Et le nucléaire ? Pourquoi ne devrions-nous pas ouvrir ? Par peur d’accidents ? A cause des déchets ? A cause des coûts économiques ?

La possibilité d’accidents n’est pas l’unique raison de dire non au nucléaire mais il est sûr que les risques éventuels ne sont pas secondaires. En ce qui concerne les déchets, il n’y a aucune étude qui démontre de manière exhaustive qu’il y a des méthodes pour les stocker de façon absolument sûre : pire, la nocivité des déchets dure des centaines de milliers d’années. Il faut dire en outre que le nucléaire n’est pas du tout une ressource éternelle comme on le croit : les gisements d’uranium vont s’épuiser d’ici 40/50 ans et si les centrales présentes dans le monde augmentent par rapport aux 439 actuelles, ce processus sera encore plus rapide. C’est justement pour remédier à l’exiguïté des réserves et pour prolonger l’utilisation de l’uranium que les grandes puissances sont en train de construire les dites "centrales rapides" ou "fast breeder reactor". Elles ne sont pas encore tout à fait en service : en France on en a arrêté une après quelques mois parce qu’elle n’était pas assez fonctionnelle. Et surtout, elles sont beaucoup plus dangereuses que les centrales normales, parce que de leur fission on produit beaucoup plus de plutonium, un matériel très dangereux.

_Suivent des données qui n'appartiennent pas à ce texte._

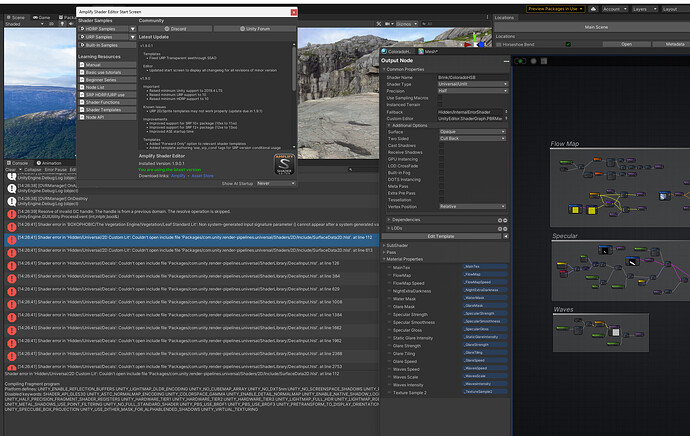Switch to the Animation tab

tap(51, 162)
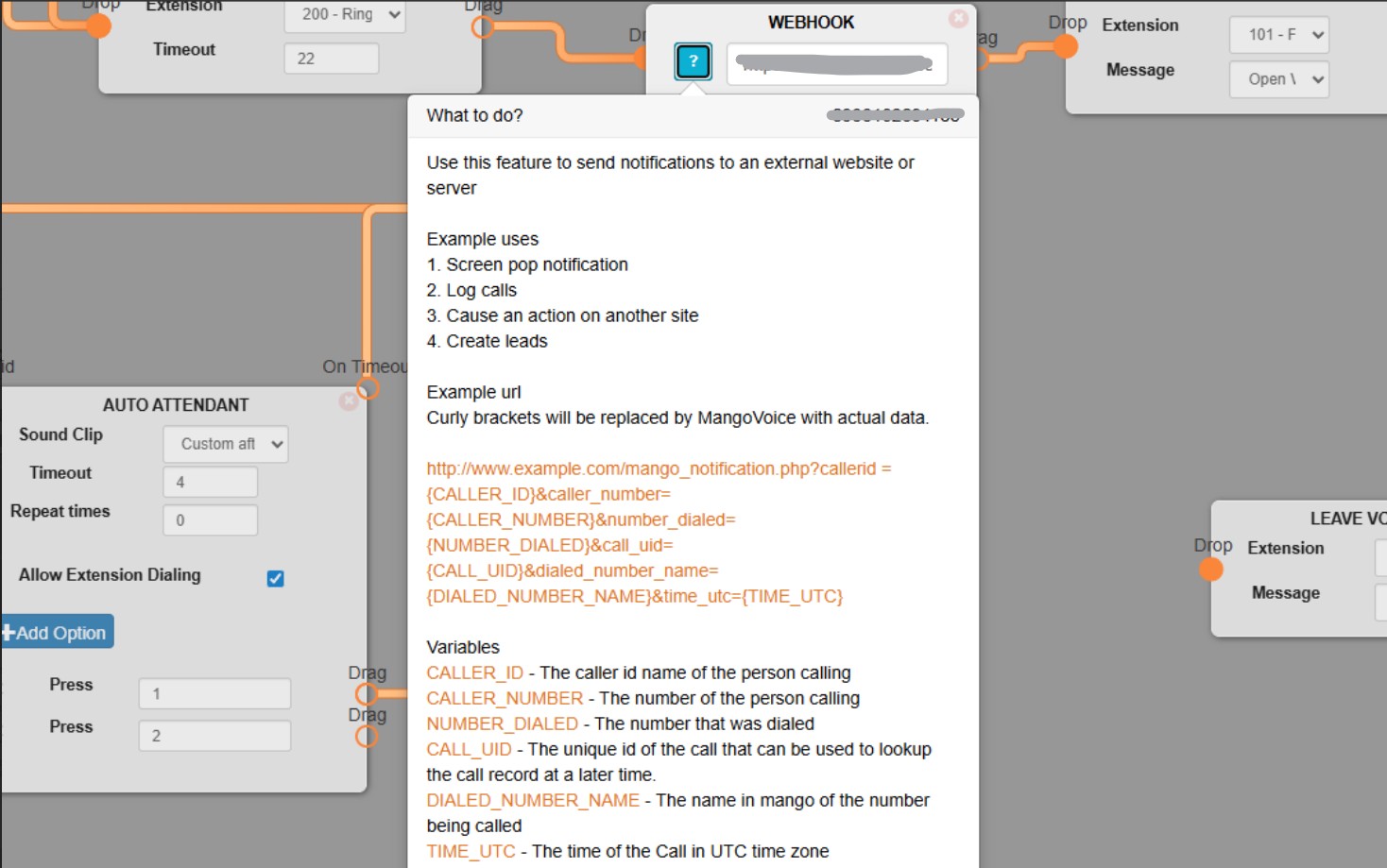Toggle Allow Extension Dialing checkbox

click(x=275, y=578)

Un oui convaincu au solaire, donc ?

Absolument convaincu. Parce que nous sommes aussi à l’autre côté de la "double arnaque" : j’ai expliqué qu’il n’est pas vrai que le nucléaire soit un puits sans fond mais il faut ajouter que ceux qui affirment que les sources renouvelables ne suffisent pas, mentent. Il y a une étude européenne d’il y a cinq ans qui le démontre, les Usa ont des données sur ce thème depuis les années 70. L’Allemagne le soutient par ses recherches et par l’application sur le terrain : nous sommes l’unique pays de l’UE qui ait atteint les target demandés pour la production d’énergie à partir de sources renouvelables et la réduction de la pollution ; en 2050, comme je l’ai déjà dit, si l’on continue avec les politiques actuelles, nous aurons 100% d’énergie propre. Vous, les Italiens, vous ne devriez pas épouser la cause du nucléaire : dans des parties de la péninsule, il n’y a pas assez d’eau et les centrales nucléaires en consomment énormément pour le refroidissement. Vous pouvez utiliser d’une façon plus propre et plus économique votre splendide soleil.